# Exercise aim
Only the lines from the one containing "Move the animation down with the blue arrow" to the end of the records belong in the answer; repeat them exactly and drop the pictures.

"""

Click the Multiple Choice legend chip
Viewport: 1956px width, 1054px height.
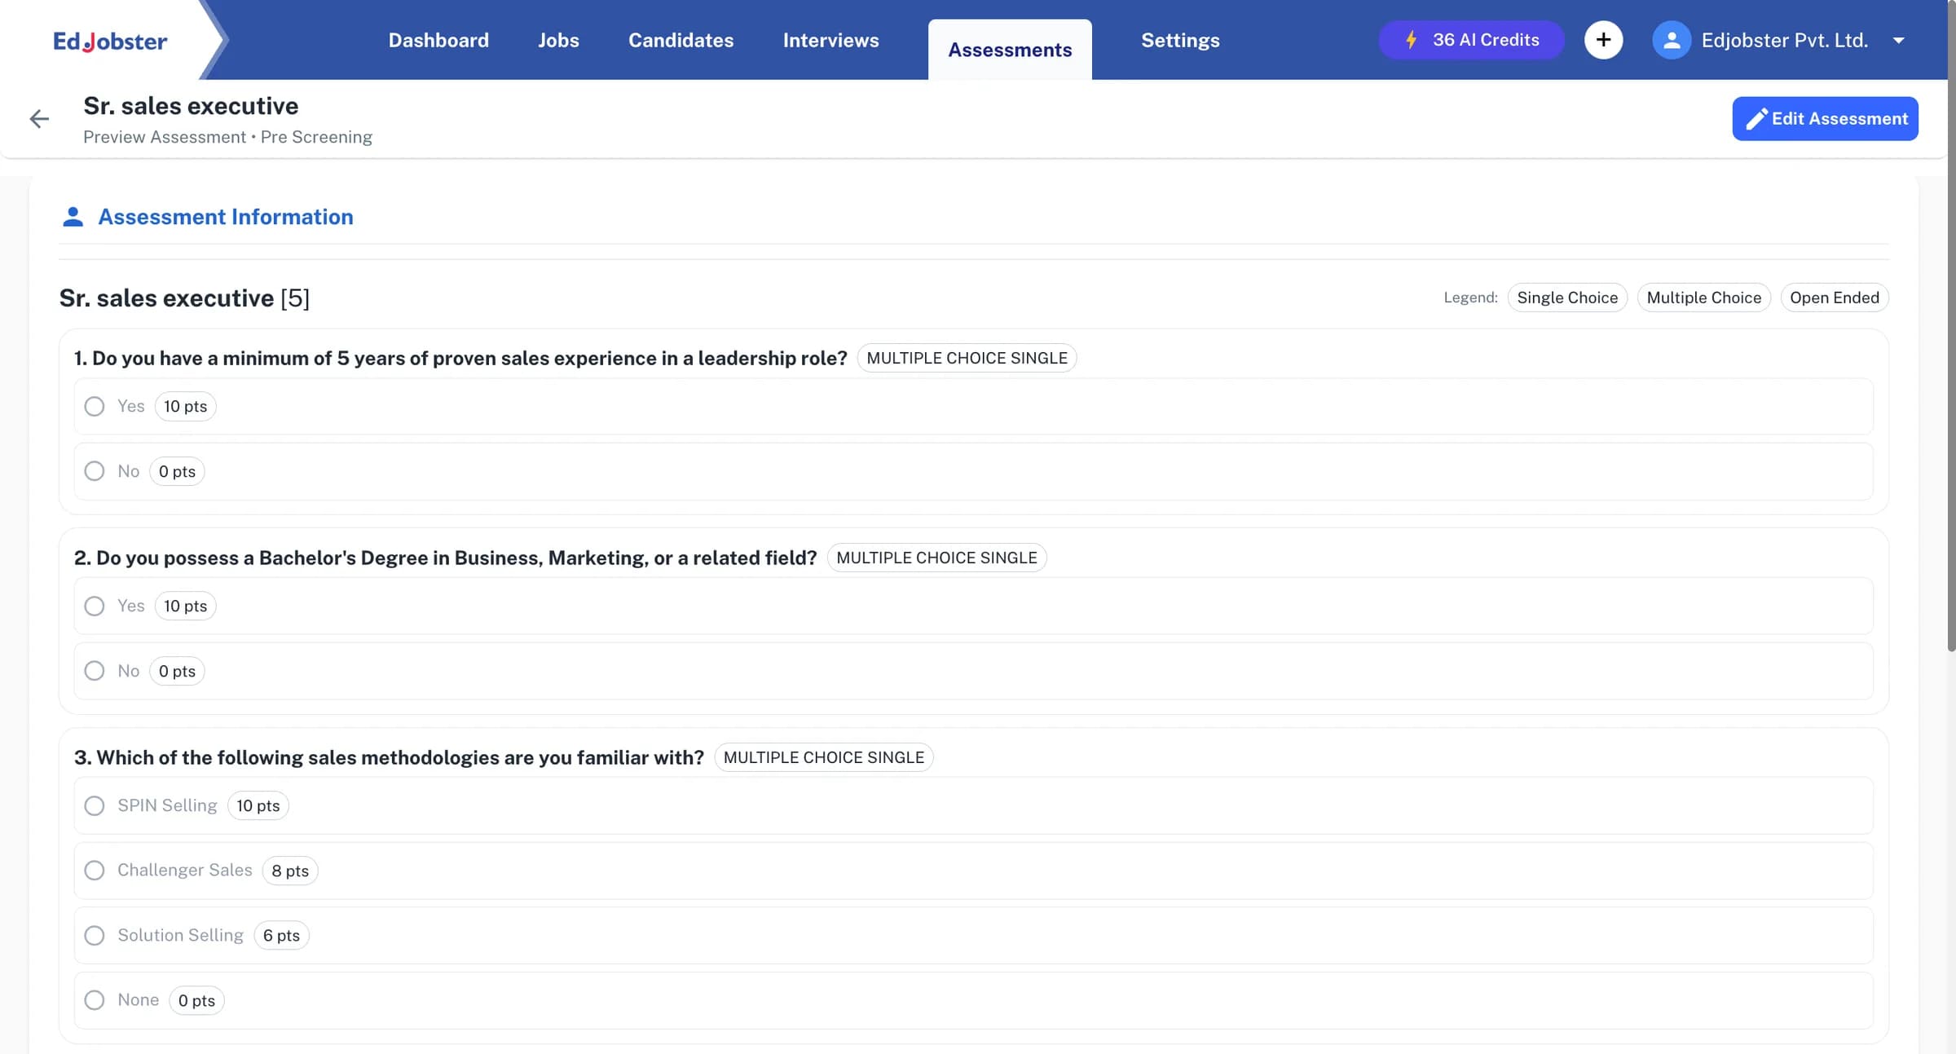tap(1703, 298)
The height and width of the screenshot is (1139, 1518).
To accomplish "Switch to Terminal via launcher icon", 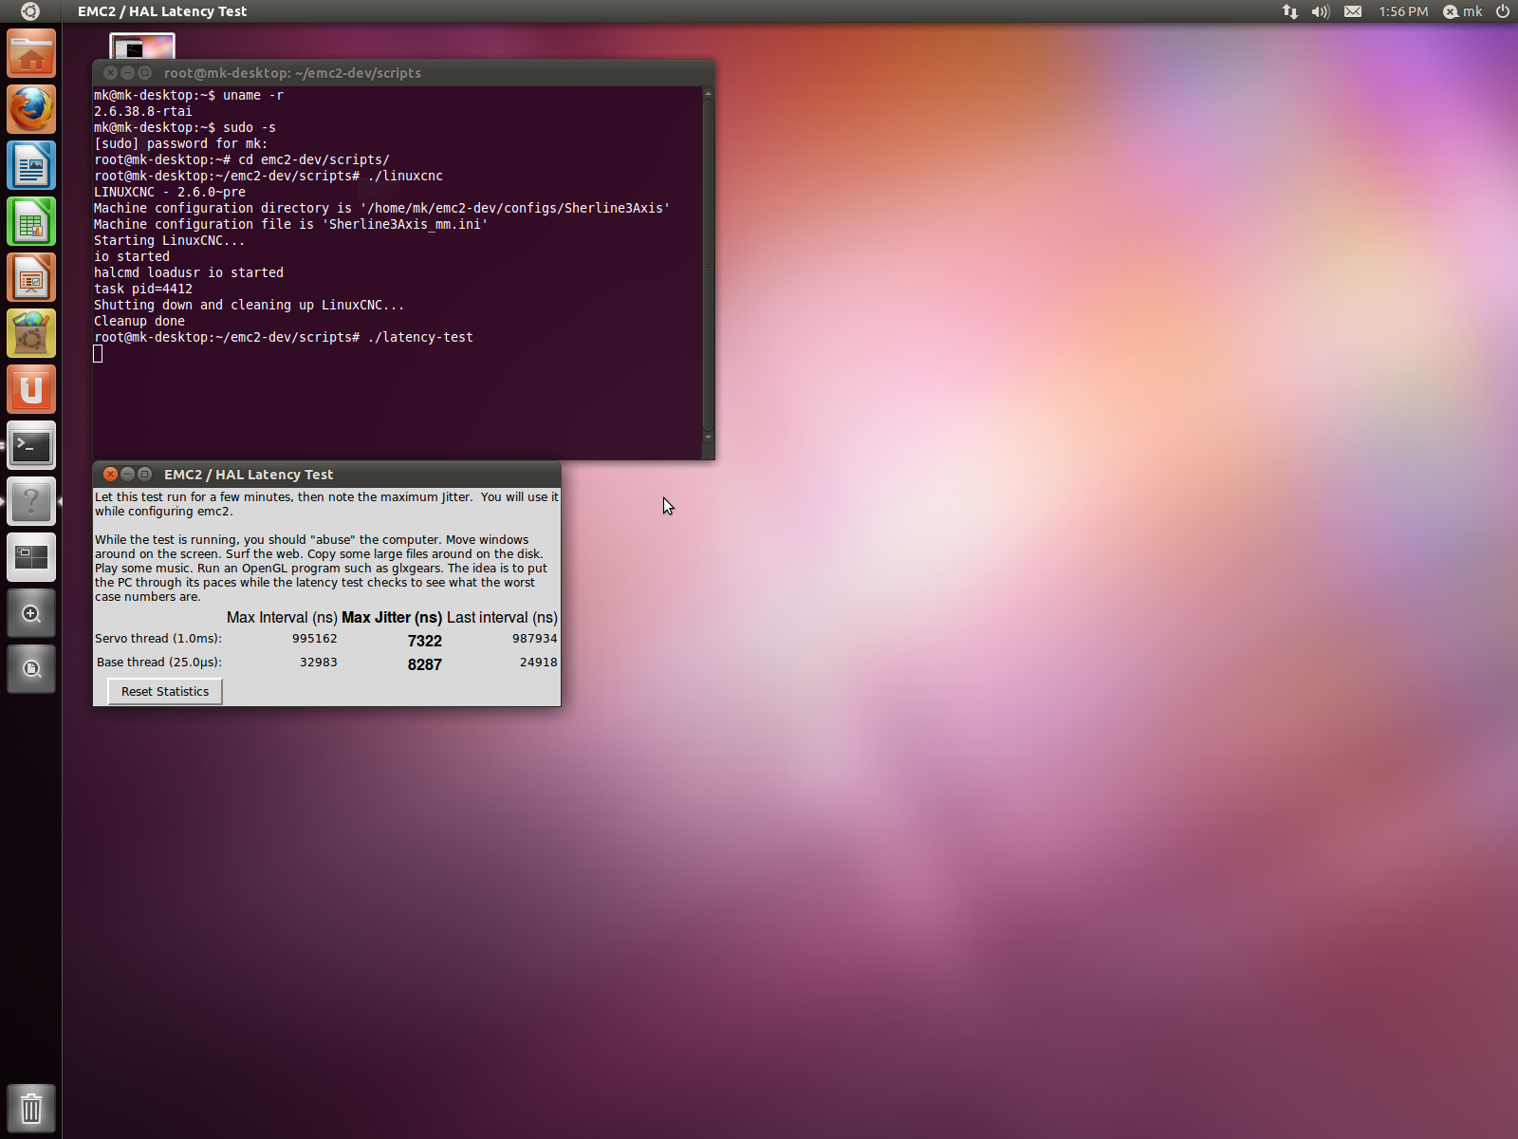I will click(x=31, y=446).
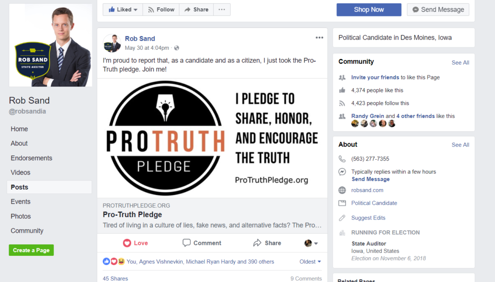Click the Comment speech bubble icon
This screenshot has height=282, width=495.
point(187,243)
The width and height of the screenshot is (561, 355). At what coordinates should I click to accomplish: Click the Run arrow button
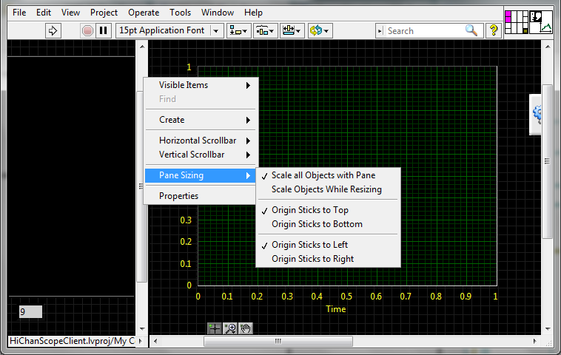[x=53, y=30]
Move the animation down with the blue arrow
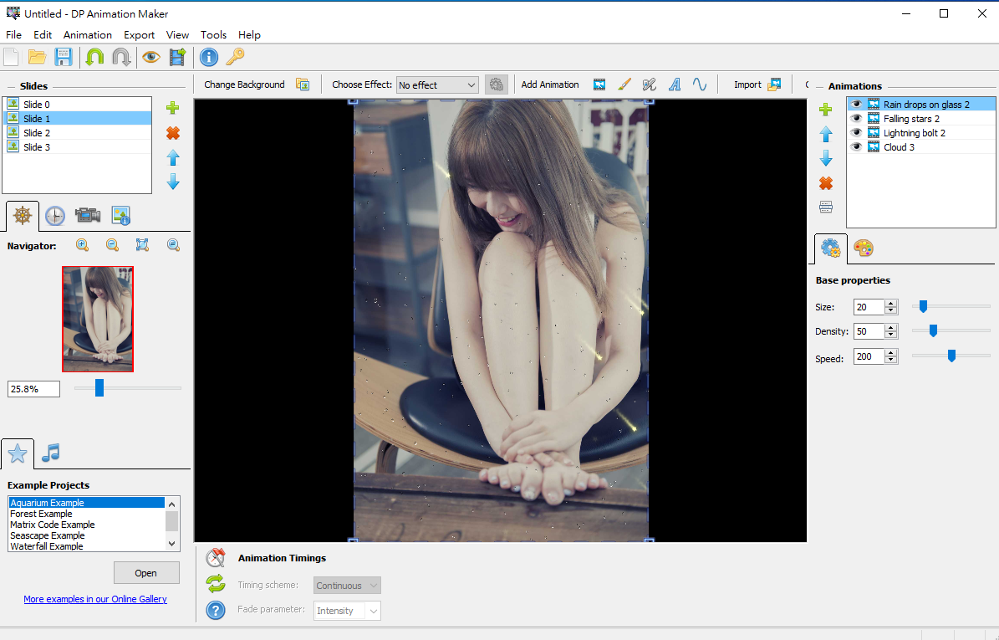This screenshot has width=999, height=640. click(x=826, y=158)
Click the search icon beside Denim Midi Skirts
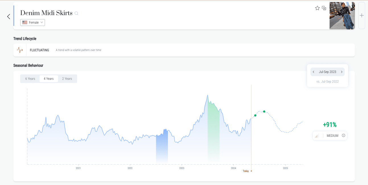The width and height of the screenshot is (368, 185). point(76,13)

"""

# Answer section
Move the animation down with the blue arrow
This screenshot has width=999, height=640. click(x=826, y=158)
Click the search icon beside Denim Midi Skirts
The width and height of the screenshot is (368, 185). point(76,13)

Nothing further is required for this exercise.